Fragment strony =>
········

W styczniu podczas konferencji IDC Predictions 2020 zostały przedstawione prognozy dotyczące kierunków rozwoju rynku IT w Europie wraz z omówieniem ich wpływu na polski rynek. Znalazł się tam również punkt mówiący, że w 2024 roku 50% europejskich spółek notowanych na giełdach będzie przedstawiało coroczne raporty na temat etycznego użycia danych, sztucznej inteligencji i rozwiązań zautomatyzowanych w swoich organizacjach. Analitycy ogłosili równocześnie nadejście nowej ery dla szefa bezpieczeństwa cyfrowego (czyli CISO – Chief Information Security Oficer), dla którego przełomowy okaże się obecny rok, kiedy każdy taki specjalista będzie musiał udowodnić, że dobrze dba o cyfrowe zaufanie w organizacji.
Czym jest pojęcie digital trust, że zaczyna zastępować hasła bezpieczeństwa IT czy bezpieczeństwa cyfrowego? Pete Lindstrom i Martha Rounds w raporcie „Digital Trust: The Key Driver for Digital Transformation” już w tytule zawarli, jak istotne jest zaufanie cyfrowe w strategiach transformacji. Umożliwia podejmowanie decyzji między dwoma lub więcej podmiotami, opierających się na ich cyfrowej reputacji. Za powodzenie odpowiadają programy bezpieczeństwa IT każdej z firm w ramach prowadzonej działalności cyfrowej.
Zaufanie pomaga zamożności
W 1972 roku laureat Nagrody Nobla, ekonomista Kenneth Arrow, zauważył, że praktycznie każda transakcja handlowa ma w sobie element zaufania, każda rozciągnięta w pewnym okresie. Można więc słusznie argumentować, że znaczna część zacofania gospodarczego na świecie jest efektem braku wzajemnego zaufania. Od lat 70 liczne badania potwierdziły empirycznie coś, co osoby uczestniczące w obrocie gospodarczym intuicyjnie wyczuwały znacznie wcześniej. Doskonałą ilustracją tego zjawiska były prace ekonomistów i psychologów zaangażowanych w projekt „World Values Survey”, który korelował badania dotyczące zwyczajnego poziomu zaufania między ludźmi w poszczególnych państwach – z twardymi danymi dotyczącymi PKB. Ta matryca jest doskonałym dowodem na istnienie związku między poziomem zaufania a bogactwem różnych krajów.
Oczywiście istnieje szereg innych czynników wpływających na zamożność i nawet z powyższej infografiki można wyciągnąć taki wniosek, biorąc pod lupę wyjątki w rodzaju Kuwejtu, gdzie bardzo wysoki poziom bogactwa nie przekłada się na wysoki poziom zaufania do innych ludzi. Generalnie jednak niski poziom zaufania powoduje, że w danej gospodarce przeważają relacje o niskim poziomie ryzyka i wartości, budowane ad hoc i z natury taktyczne, które z trudem tworzą nowe powiązania gospodarcze.

········

[Wiersze ze zbioru]
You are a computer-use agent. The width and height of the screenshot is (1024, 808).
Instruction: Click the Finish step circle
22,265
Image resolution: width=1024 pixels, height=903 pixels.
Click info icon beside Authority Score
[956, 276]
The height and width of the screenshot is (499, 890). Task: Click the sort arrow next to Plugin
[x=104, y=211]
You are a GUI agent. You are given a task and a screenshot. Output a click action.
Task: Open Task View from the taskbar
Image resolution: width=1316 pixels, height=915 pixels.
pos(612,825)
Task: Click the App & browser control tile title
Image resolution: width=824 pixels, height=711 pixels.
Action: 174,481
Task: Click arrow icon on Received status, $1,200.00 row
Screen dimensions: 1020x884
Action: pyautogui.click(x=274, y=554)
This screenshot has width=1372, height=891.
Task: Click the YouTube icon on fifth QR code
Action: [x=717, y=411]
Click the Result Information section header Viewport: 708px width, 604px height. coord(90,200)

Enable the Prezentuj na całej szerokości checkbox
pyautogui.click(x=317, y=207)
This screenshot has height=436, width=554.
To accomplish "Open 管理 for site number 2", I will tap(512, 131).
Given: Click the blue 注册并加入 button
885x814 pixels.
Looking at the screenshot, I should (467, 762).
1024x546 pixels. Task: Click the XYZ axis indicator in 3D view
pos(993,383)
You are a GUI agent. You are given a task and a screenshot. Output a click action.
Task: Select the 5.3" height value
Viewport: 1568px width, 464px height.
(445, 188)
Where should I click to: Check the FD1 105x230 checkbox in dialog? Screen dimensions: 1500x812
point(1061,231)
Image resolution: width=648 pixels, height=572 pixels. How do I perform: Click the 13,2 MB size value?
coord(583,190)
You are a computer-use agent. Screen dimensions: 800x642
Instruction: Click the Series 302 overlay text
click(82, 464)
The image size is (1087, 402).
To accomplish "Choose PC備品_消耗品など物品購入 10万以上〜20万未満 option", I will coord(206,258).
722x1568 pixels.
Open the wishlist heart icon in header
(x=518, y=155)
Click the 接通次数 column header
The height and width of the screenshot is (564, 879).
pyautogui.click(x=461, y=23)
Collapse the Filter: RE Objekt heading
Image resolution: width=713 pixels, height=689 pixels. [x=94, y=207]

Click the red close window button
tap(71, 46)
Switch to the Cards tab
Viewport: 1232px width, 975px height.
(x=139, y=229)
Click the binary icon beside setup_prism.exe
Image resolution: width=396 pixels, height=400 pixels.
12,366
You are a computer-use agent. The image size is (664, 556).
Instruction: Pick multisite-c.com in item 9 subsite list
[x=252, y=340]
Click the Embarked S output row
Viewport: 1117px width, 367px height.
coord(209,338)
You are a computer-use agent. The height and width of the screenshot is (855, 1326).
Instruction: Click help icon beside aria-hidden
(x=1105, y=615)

········

Zadania do wykonania =>
1. Na podstawie tekstu o zaufaniu cyfrowym wyjaśnij w jednym do trzech zdań, dlaczego niski poziom zaufania utrudnia rozwój gospodarki.
2. Dopisz dalszą część tekstu o zaufaniu cyfrowym, zaczynając zaraz po jego ostatnim zdaniu.
Wiersze pochodzą z innego źródła niż tekst o zaufaniu cyfrowym.

Odpowiedzi do zadań =>
1. Przy niskim poziomie zaufania w gospodarce przeważają relacje o niskim poziomie ryzyka i wartości. Są one budowane ad hoc i z natury taktyczne, przez co z trudem tworzą nowe powiązania gospodarcze.

2.
Zaufanie i transformacja
Ponieważ firmy wchodzą dziś bardzo mocno w etap transformacji cyfrowej, kwestia wzajemnego zaufania staje się istotna tym bardziej, że istotą zjawiska jest dążenie do automatyzacji wielu procesów, co z oczywistych względów musi odbywać się w odpowiedzialny sposób. Klienci muszą mieć zaufanie do platform e-commerce, muszą mieć pewność, że klikając na cyfrowy wizerunek książki, wycieczki czy innych produktów, rzeczywiście otrzymają to, co zamawiali. W kontaktach biznesowych jest to jeszcze bardziej „ryzykowne”, ponieważ mówimy o zdecydowanie większej skali działania. Szybko możemy więc dojść do konkluzji, że jak zaufanie gwarantuje szybki rozwój tradycyjnej gospodarki, tak cyfrowe zaufanie decyduje o wzroście ekonomii cyfrowej.
O tym, jak opisywać, definiować zaufanie w relacjach społecznych, politycznych czy ekonomicznych, napisano już niejedną książkę naukową, chętnie sięgając także po dorobek filozofów, etyków i psychologów. Tutaj posłużę się definicją zawartą w „Oxford Handbook of Social and Political Trust”, gdzie autorzy publikacji zdefiniowali zaufanie w sposób iście matematyczny, jako sytuację, kiedy: osoba ufająca A, który ocenia pozytywnie wiarygodność powiernika zaufania B w odniesieniu do niektórych zachowań X w kontekście Y w czasie t.
Budowa digital trust
Proces budowy zaufania cyfrowego angażuje jeden albo więcej niż jeden z wymienionych poniżej podmiotów:
- Organizacja jest pierwszą stroną zaangażowaną w podejmowanie decyzji o transformacji cyfrowej, która jest zainteresowana reputacją działań cyfrowych mogących napędzać biznes. Często na tę reputację wpływa ocena bezpieczeństwa IT organizacji, jako odzwierciedlenie jej solidności.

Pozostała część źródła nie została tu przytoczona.